Several metabolic consequences are co-related with the apancreatic state, which characterizes the patients who underwent TP. Certainly, the most known and investigated sequel is diabetes. As defined by the American Diabetes Association, patients who underwent TP suffer from a type 3c diabetes, also called pancreatogenic diabetes [
18]. In this form of diabetes, the glycemic control may be labile due to the loss of not only the insulin production, but particularly due to the loss of glucagon secretion [
19]. The combination of insulin sensitivity and hypoglycemic unawareness, characteristic of this condition, is known as “brittle” diabetes [
20]. It exposes patients who have undergone TP to short- and long-term life-threatening complications. In a recent series from Mayo Clinic, the large majority of patients undergoing TP (89 %) required a complex insulin regimen to maintain acceptable glycemic control. Seventy nine of them experienced episodes of hypoglycemia and 41 % of severe hypoglycemia. The resuscitation of these patients was possible by family members or co-workers only in 27 % of the cases, while the remaining 73 % required medical intervention or hospitalization [
3]. Significant late mortality (3 %) due to hypoglycemic episodes has been reported by other authors [
11]. The nonoptimal glycemic control is also the cause for chronic complications in the specific target organs.

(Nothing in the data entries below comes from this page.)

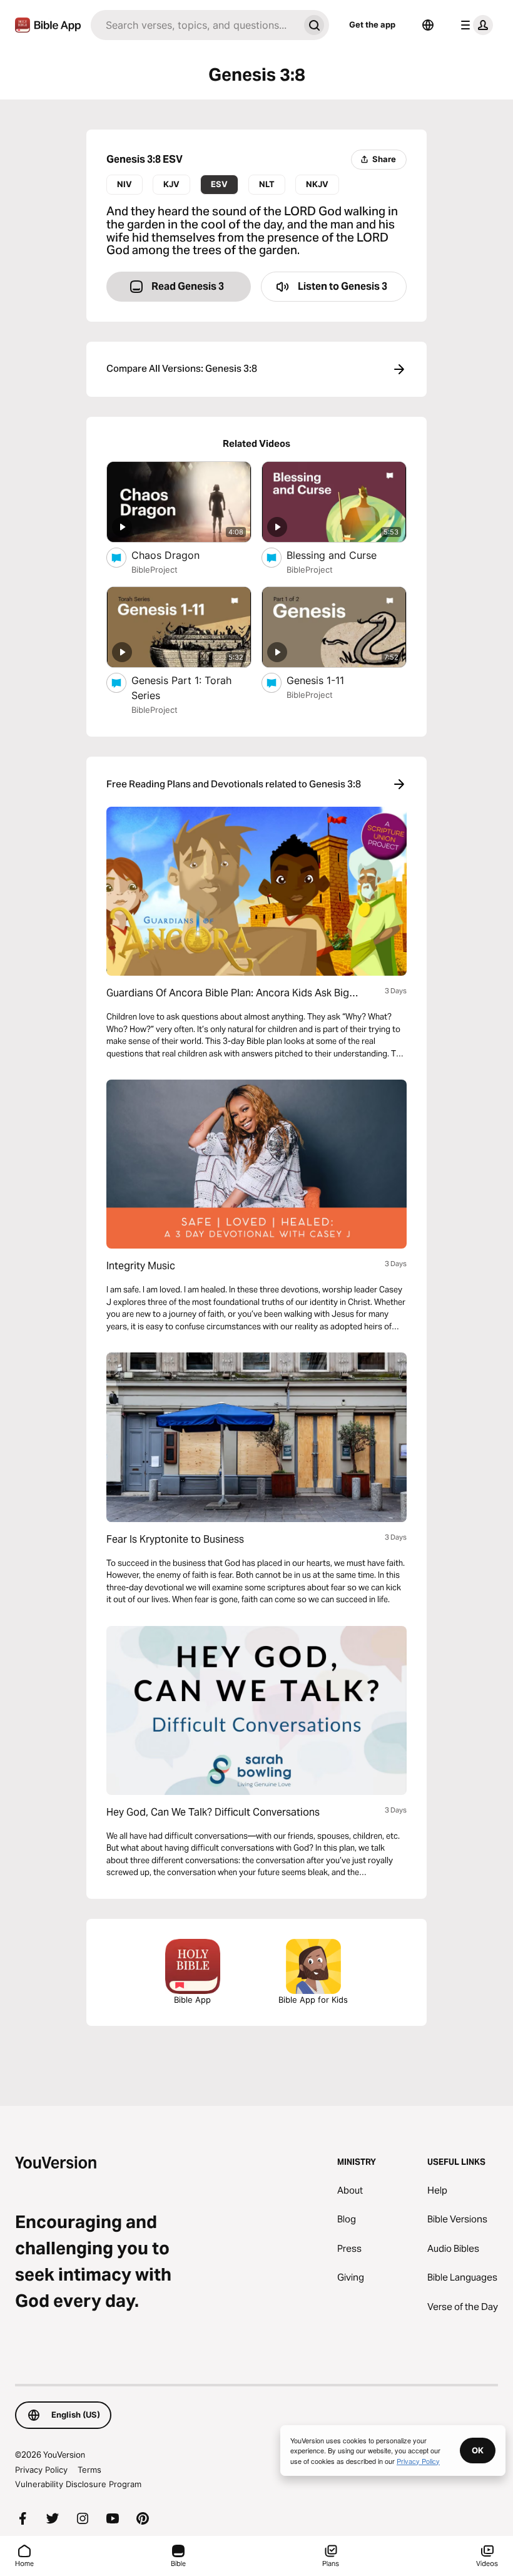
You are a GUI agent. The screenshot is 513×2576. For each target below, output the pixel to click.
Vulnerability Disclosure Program (78, 2484)
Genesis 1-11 (328, 680)
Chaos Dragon (178, 554)
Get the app (372, 24)
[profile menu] (474, 25)
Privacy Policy (41, 2470)
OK (478, 2450)
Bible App (192, 2000)
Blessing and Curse (345, 554)
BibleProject (154, 570)
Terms (89, 2470)
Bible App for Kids (313, 2000)
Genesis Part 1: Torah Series (181, 688)
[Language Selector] (427, 25)
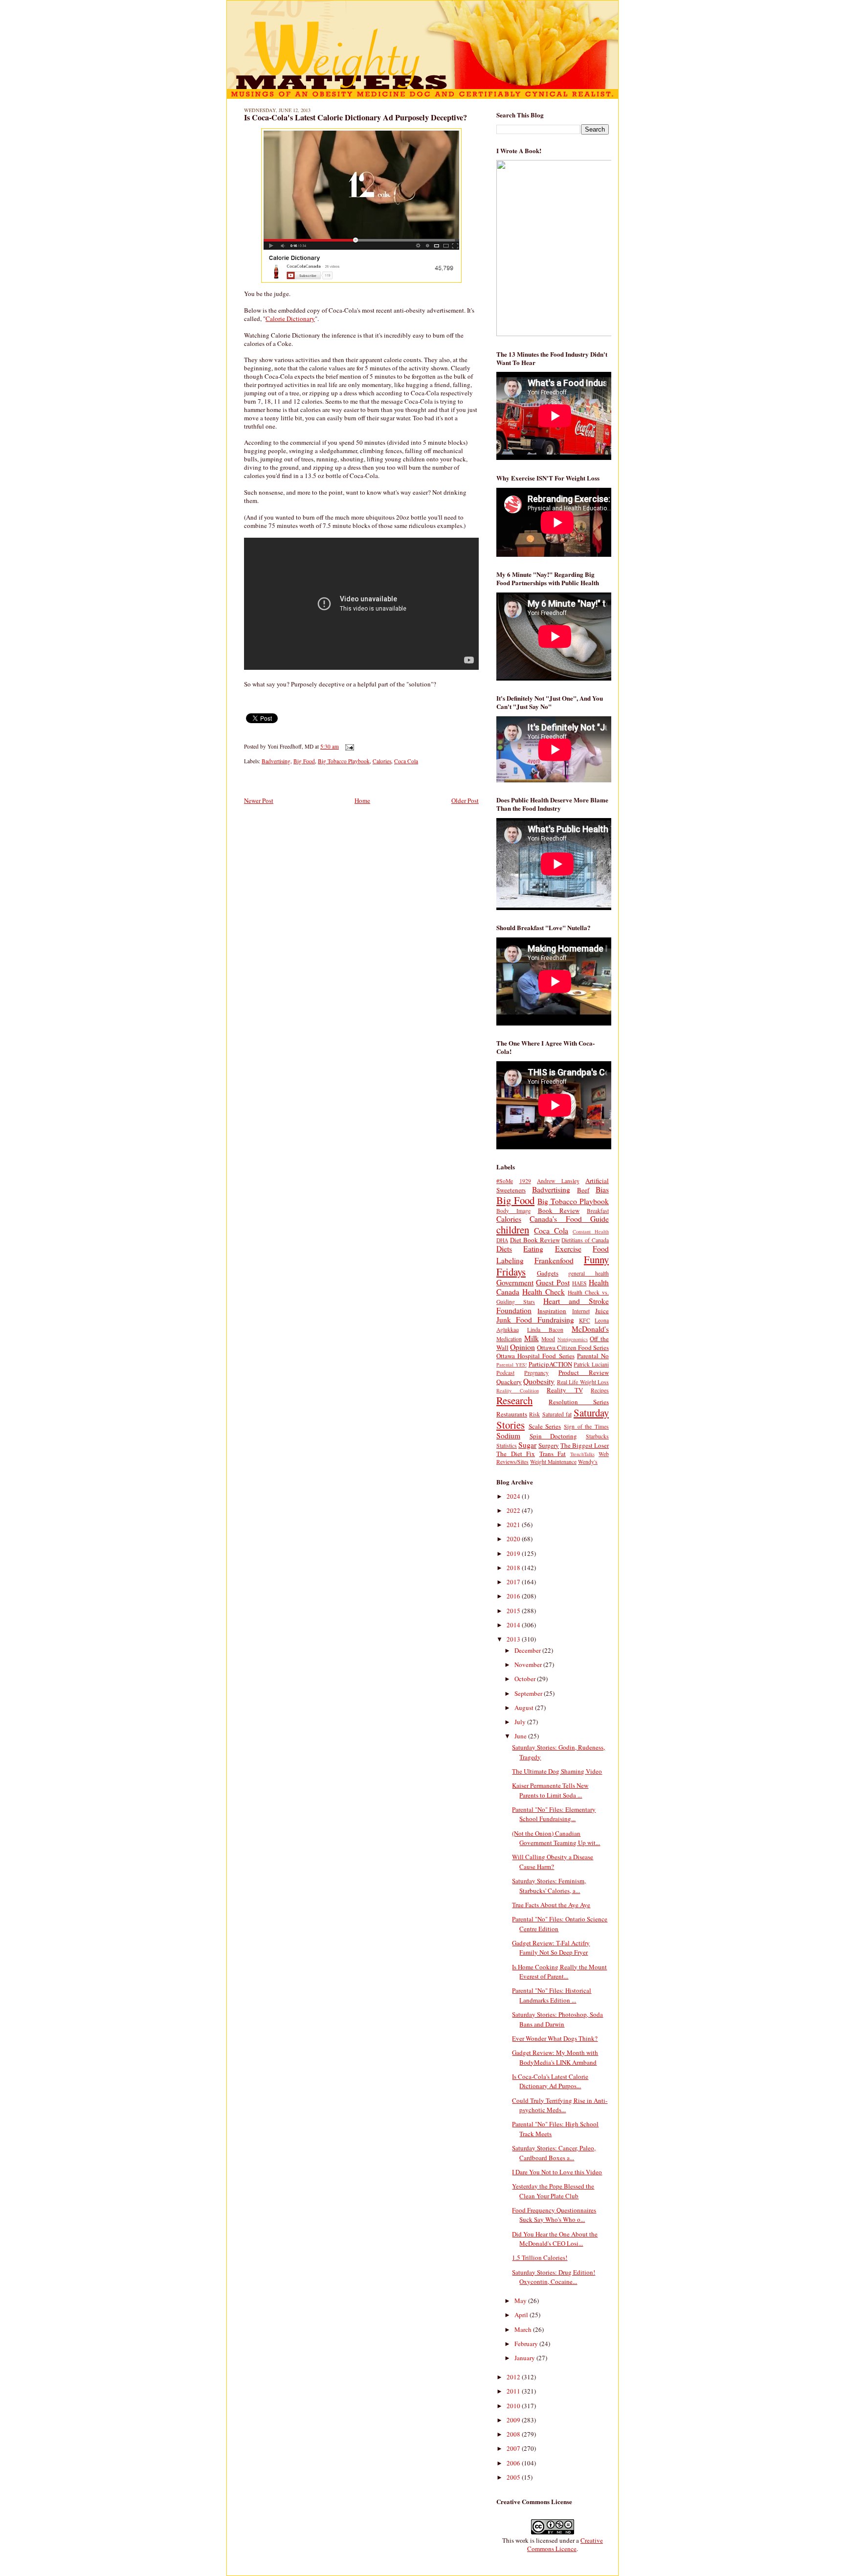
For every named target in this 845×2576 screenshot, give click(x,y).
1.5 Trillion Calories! (539, 2257)
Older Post (465, 800)
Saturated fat (557, 1414)
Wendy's (588, 1461)
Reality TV (565, 1390)
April (522, 2314)
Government (515, 1282)
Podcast (505, 1372)
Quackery (509, 1381)
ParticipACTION (550, 1364)
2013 (514, 1639)
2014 (514, 1624)
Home (362, 800)
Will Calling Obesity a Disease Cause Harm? (552, 1861)
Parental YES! (511, 1364)
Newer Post (258, 800)
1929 (525, 1181)
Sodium (508, 1435)
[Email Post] (348, 746)
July (520, 1721)
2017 (514, 1581)
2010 (514, 2405)
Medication (509, 1339)
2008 (514, 2434)
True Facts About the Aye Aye (551, 1904)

In the Mayo Clinic, the total cohort of patients who underwent TP experienced retinopathy in 3 %, neuropathy in 5 %, nephropathy in 4 %, cerebrovascular diseases in 1 %, cardiovascular diseases in 11 % [
3].
The medical treatment of type 3c diabetes may be challenging. Insulin infusion pumps seem to improve the glycemic control and reduce the attacks of hypoglycemia [
21]. However, evidence is lacking on the effect of this kind of treatment on the long-term complications of diabetes. The addition of glucagon injection to the insulin regimen seems to be advantageous in reducing the hypoglycemic episodes, but so far, only limited evidence about its usage is available [
22].
Pancreatic exocrine insufficiency (PEI) is another consequence of TP. Even with high dose of pancreatic enzyme replacement therapy, a significant part of the patients who have undergone TP still suffer from steatorrhea, with consequent malabsorption, thus complicating further the already fragile management of diabetes [
23]. PEI requires a lifelong substitutive treatment with pancreas enzymes [
24]. However, the enzyme substitution in the majority of patients might not be enough to completely restore the normal digestion. A considerable number of the patients are thus undertreated for this problem, with underestimated and undiagnosed subclinical malnutrition even in the absence of steatorrhea [
25]. Furthermore, alteration of the gastrointestinal motility is a well-known digestive disturbance associated with the development of severe exocrine insufficiency, but its role in post-pancreatectomy patients has not been investigated.